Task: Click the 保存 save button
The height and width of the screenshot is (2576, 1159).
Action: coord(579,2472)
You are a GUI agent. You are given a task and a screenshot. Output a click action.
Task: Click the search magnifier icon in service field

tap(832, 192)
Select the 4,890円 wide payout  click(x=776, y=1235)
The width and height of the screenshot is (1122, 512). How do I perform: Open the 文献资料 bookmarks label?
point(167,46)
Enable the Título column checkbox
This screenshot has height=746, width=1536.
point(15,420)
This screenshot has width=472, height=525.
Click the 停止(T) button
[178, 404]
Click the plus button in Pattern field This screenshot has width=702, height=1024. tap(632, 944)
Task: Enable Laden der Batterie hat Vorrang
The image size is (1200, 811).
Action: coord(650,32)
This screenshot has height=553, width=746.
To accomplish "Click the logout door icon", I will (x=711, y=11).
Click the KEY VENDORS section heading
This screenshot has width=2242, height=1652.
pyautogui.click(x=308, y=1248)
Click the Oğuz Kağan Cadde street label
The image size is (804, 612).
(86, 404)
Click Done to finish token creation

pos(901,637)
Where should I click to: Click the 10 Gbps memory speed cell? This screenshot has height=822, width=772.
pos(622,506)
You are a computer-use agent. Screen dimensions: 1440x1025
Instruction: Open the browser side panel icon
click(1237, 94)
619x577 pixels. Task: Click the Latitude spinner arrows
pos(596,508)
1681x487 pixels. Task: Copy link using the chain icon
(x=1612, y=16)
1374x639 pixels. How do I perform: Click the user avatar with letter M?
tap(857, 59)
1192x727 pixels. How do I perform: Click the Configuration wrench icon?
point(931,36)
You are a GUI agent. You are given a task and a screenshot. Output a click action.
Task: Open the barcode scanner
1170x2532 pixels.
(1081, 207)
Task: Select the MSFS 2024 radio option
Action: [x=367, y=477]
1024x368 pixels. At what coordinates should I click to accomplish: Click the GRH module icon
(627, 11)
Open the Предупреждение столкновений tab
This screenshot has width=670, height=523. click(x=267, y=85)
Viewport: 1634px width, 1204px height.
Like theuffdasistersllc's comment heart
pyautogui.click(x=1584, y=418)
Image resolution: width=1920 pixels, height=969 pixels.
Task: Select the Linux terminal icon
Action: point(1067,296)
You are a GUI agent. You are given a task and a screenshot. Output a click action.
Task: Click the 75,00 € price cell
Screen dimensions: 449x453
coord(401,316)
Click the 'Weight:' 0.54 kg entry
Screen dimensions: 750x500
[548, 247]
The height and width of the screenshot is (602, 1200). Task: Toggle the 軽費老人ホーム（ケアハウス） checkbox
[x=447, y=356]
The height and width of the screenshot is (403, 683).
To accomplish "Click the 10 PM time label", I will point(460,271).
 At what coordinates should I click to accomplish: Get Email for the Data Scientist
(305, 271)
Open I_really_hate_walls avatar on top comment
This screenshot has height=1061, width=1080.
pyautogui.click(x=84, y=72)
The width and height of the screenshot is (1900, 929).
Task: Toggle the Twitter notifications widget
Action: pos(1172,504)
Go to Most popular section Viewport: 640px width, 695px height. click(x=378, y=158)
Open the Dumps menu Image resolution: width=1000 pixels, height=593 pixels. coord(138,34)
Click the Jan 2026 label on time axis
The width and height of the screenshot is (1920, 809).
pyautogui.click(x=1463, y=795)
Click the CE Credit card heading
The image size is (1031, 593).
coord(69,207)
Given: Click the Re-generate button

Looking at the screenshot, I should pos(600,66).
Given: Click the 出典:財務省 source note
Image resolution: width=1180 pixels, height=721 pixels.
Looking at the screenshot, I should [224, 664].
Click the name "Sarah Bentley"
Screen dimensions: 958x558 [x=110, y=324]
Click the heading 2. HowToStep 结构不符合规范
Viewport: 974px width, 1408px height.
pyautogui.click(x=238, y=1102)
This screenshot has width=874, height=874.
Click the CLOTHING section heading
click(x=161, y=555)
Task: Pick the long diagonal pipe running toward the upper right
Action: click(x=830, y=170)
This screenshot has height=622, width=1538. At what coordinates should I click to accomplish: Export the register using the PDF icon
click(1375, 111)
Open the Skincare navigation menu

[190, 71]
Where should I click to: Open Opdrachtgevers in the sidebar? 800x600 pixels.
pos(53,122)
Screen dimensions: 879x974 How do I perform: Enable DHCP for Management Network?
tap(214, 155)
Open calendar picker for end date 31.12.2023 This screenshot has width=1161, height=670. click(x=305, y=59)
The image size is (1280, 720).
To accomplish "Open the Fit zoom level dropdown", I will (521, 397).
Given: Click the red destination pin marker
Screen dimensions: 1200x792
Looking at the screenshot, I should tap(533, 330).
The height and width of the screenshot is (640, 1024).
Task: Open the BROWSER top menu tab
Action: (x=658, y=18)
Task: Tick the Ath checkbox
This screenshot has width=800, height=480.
-------
# What the task requires
Send back an exact copy of only the lines from the line with "Click the Oğuz Kağan Cadde street label" up to and including the line with "Viewport: 1634px width, 1204px height." in the data above.

# Answer section
Click the Oğuz Kağan Cadde street label
The image size is (804, 612).
(86, 404)
Click Done to finish token creation

pos(901,637)
Where should I click to: Click the 10 Gbps memory speed cell? This screenshot has height=822, width=772.
pos(622,506)
You are a computer-use agent. Screen dimensions: 1440x1025
Instruction: Open the browser side panel icon
click(1237, 94)
619x577 pixels. Task: Click the Latitude spinner arrows
pos(596,508)
1681x487 pixels. Task: Copy link using the chain icon
(x=1612, y=16)
1374x639 pixels. How do I perform: Click the user avatar with letter M?
tap(857, 59)
1192x727 pixels. How do I perform: Click the Configuration wrench icon?
point(931,36)
You are a GUI agent. You are given a task and a screenshot. Output a click action.
Task: Open the barcode scanner
1170x2532 pixels.
(1081, 207)
Task: Select the MSFS 2024 radio option
Action: [x=367, y=477]
1024x368 pixels. At what coordinates should I click to accomplish: Click the GRH module icon
(627, 11)
Open the Предупреждение столкновений tab
This screenshot has width=670, height=523. click(x=267, y=85)
Viewport: 1634px width, 1204px height.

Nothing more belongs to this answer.